Open AccessCharacterization of Myxoid Substance of Human Aortic Sarcoma
Author(s) -
Honda Kazuho,
Hara Mitsuru,
Miyakoshi Shigesaburo,
Yanagishita Masaki
Publication year - 1990
Publication title -
acta patholigica japonica
Language(s) - English
Resource type - Journals
SCImago Journal Rank - 0.73
H-Index - 74
ISSN - 0001-6632
DOI - 10.1111/j.1440-1827.1990.tb01596.x
Subject(s) - dermatan sulfate , proteoglycan , glycosaminoglycan , chondroitin sulfate proteoglycan , chondroitin sulfate , hyaluronic acid , heparan sulfate , pathology , extracellular matrix , chemistry , perlecan , keratan sulfate , chondroitin , aorta , microbiology and biotechnology , anatomy , biochemistry , biology , medicine
An autopsy case of aortic sarcoma which was located in the intima of the abdominal aorta and characterized by abundant extracellular myxoid substances was examined.
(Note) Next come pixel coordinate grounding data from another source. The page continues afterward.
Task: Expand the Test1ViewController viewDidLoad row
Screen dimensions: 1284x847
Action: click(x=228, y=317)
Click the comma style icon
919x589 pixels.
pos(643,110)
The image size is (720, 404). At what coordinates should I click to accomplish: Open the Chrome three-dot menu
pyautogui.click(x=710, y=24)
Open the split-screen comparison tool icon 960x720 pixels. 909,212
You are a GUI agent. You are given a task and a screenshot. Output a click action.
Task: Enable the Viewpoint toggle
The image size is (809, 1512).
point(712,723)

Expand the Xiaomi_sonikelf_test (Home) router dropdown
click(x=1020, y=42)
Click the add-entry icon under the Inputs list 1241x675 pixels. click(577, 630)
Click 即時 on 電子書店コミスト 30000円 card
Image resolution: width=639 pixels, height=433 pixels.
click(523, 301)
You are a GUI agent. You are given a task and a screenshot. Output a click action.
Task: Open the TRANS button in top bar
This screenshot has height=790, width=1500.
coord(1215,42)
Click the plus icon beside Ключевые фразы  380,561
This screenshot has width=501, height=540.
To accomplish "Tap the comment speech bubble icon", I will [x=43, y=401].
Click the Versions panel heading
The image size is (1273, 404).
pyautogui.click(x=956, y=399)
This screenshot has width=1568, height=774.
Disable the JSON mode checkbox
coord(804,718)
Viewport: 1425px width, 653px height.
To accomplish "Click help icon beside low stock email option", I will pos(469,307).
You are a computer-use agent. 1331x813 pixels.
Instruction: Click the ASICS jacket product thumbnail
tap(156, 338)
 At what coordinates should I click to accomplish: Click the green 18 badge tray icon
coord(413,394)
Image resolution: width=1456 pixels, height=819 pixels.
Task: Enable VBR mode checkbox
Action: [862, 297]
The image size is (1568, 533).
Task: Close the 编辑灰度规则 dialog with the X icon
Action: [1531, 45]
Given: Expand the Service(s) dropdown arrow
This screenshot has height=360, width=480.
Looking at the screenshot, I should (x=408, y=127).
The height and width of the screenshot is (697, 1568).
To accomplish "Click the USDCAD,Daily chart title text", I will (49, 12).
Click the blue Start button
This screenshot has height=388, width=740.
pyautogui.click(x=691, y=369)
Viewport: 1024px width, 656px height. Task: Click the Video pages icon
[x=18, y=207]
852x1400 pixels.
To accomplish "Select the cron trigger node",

Histological, immunohistochemical and ultrastructural studies revealed no characteristics suggestive of endothelial, leiomyogenic or histiocytic differentiation. Histochemical and biochemical analyses revealed that the myxoid substances were glycosaminoglycans (GAGs) consisting of hyaluronic acid (85% of the total GAG) and chondroitin sulfate proteoglycan (15% of the total GAG). Neither heparan sulfate proteoglycan nor dermatan sulfate proteoglycan was detected. In the aorta, GAGs are synthesized mainly by arterial smooth muscle cells and endothelial cells. Among these cells, the arterial smooth muscle cell is the principal cell type that synthesizes aortic GAGs, predominantly chondroitin sulfate proteoglycan, whereas the endothelial cell synthesizes small amounts of GAGs, predominantly heparan sulfate proteoglycan. Therefore, the results of this study suggest that the tumor cells of the present case have a property similar to arterial smooth muscle cells in terms of GAG synthesis, and that the tumor originated most probably from arterial smooth muscle cells.